--- Document passage Enclosed Below ---
Research and development
Packaging
The role of packaging is to:
- connect a die to the external circuit.
- provide a way to remove the heat generated by the device.
- protect the die from the external environment (moisture, dust, etc.).
Many of the reliability issues of a power device are either related to excessive temperature or fatigue due to thermal cycling. Research is currently carried out on the following topics:
- Cooling performance.
- Resistance to thermal cycling by closely matching the Coefficient of thermal expansion of the packaging to that of the silicon.
- The maximum operating temperature of the packaging material.
Research is also ongoing on electrical issues such as reducing the parasitic inductance of packaging; this inductance limits the operating frequency, because it generates losses during commutation.
A low-voltage MOSFET is also limited by the parasitic resistance of its package, as its intrinsic on-state resistance can be as low as one or two milliohms.
Some of the most common type of power semiconductor packages include the TO-220, TO-247, TO-262, TO-3, D2Pak, etc.
--- End of Enclosed Document passage ---
--- Dataset content Enclosed Below ---
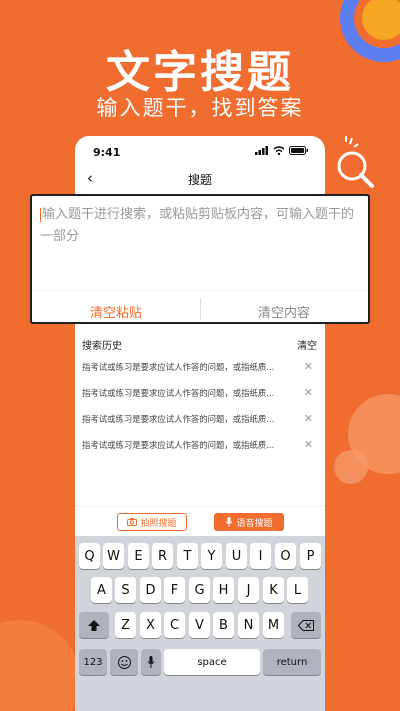  What do you see at coordinates (138, 556) in the screenshot?
I see `key-e: E` at bounding box center [138, 556].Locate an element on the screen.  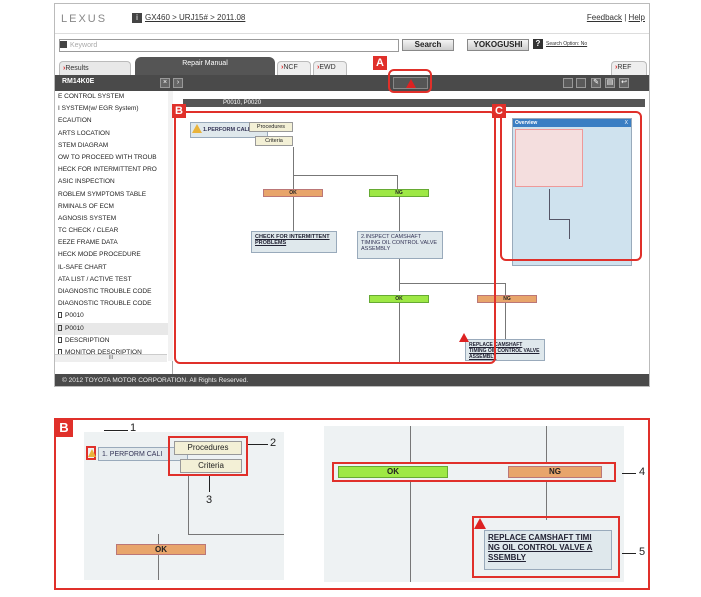
sidebar-item: ATA LIST / ACTIVE TEST is located at coordinates (114, 280).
--- End of Enclosed Dataset content ---
§ What to work on
A. Summarize the passage on power device packaging in two sentences.
B. From the passage on power device packaging, copy the text verbatim from "- Resistance to" to "TO-3, D2Pak, etc.".

§ Answers below
A. Packaging connects a die to the external circuit, provides a way to remove the device's heat, and protects the die from moisture, dust and other outside conditions. Because many reliability problems of power devices stem from excessive temperature or thermal-cycling fatigue, research covers cooling performance, matching the packaging's coefficient of thermal expansion to silicon, the packaging material's maximum operating temperature, and electrical issues such as parasitic inductance, which limits operating frequency.

B.
- Resistance to thermal cycling by closely matching the Coefficient of thermal expansion of the packaging to that of the silicon.
- The maximum operating temperature of the packaging material.
Research is also ongoing on electrical issues such as reducing the parasitic inductance of packaging; this inductance limits the operating frequency, because it generates losses during commutation.
A low-voltage MOSFET is also limited by the parasitic resistance of its package, as its intrinsic on-state resistance can be as low as one or two milliohms.
Some of the most common type of power semiconductor packages include the TO-220, TO-247, TO-262, TO-3, D2Pak, etc.